***** Records provided *****
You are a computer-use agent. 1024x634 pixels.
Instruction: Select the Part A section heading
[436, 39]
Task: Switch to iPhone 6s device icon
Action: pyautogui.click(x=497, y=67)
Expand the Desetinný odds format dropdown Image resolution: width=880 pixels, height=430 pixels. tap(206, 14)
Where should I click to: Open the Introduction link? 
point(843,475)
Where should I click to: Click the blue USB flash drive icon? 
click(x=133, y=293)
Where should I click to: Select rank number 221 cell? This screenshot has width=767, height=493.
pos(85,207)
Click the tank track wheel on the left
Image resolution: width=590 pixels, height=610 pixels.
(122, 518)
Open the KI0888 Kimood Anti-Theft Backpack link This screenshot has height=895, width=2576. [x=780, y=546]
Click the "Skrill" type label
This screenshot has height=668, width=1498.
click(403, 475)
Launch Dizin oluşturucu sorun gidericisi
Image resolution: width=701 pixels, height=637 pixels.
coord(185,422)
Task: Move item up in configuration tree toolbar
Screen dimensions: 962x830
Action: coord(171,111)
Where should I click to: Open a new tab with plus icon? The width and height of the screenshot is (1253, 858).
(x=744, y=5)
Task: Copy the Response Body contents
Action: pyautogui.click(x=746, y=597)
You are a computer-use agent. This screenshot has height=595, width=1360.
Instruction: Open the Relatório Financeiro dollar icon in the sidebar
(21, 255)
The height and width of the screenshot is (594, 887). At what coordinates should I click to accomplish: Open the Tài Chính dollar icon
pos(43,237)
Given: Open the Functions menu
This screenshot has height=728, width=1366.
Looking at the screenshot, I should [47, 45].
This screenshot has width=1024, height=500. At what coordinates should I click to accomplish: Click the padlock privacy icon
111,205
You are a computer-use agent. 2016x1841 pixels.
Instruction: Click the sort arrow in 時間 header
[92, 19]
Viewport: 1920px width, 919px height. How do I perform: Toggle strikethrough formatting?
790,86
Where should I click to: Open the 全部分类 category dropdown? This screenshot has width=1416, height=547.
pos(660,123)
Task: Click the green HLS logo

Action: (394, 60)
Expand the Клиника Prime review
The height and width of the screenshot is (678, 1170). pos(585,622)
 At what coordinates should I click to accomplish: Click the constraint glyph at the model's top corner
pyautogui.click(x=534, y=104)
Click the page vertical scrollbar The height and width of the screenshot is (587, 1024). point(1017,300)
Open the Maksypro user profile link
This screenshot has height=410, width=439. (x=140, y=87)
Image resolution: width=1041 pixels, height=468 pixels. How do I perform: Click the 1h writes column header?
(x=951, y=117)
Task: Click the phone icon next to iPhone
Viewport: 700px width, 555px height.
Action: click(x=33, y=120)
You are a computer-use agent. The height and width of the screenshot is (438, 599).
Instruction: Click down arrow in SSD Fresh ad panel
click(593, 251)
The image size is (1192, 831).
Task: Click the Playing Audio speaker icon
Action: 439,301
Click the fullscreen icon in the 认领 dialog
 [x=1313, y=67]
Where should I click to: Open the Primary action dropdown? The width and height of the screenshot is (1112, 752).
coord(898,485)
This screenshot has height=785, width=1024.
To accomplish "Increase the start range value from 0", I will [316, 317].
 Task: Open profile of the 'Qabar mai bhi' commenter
*****
## Task description
Filter the lines above, keeping each one that contains the string "computer".

## Result
You are a computer-use agent. 1024x634 pixels.
You are a computer-use agent. This screenshot has height=595, width=1360.
You are a computer-use agent. 2016x1841 pixels.
You are a computer-use agent. The height and width of the screenshot is (438, 599).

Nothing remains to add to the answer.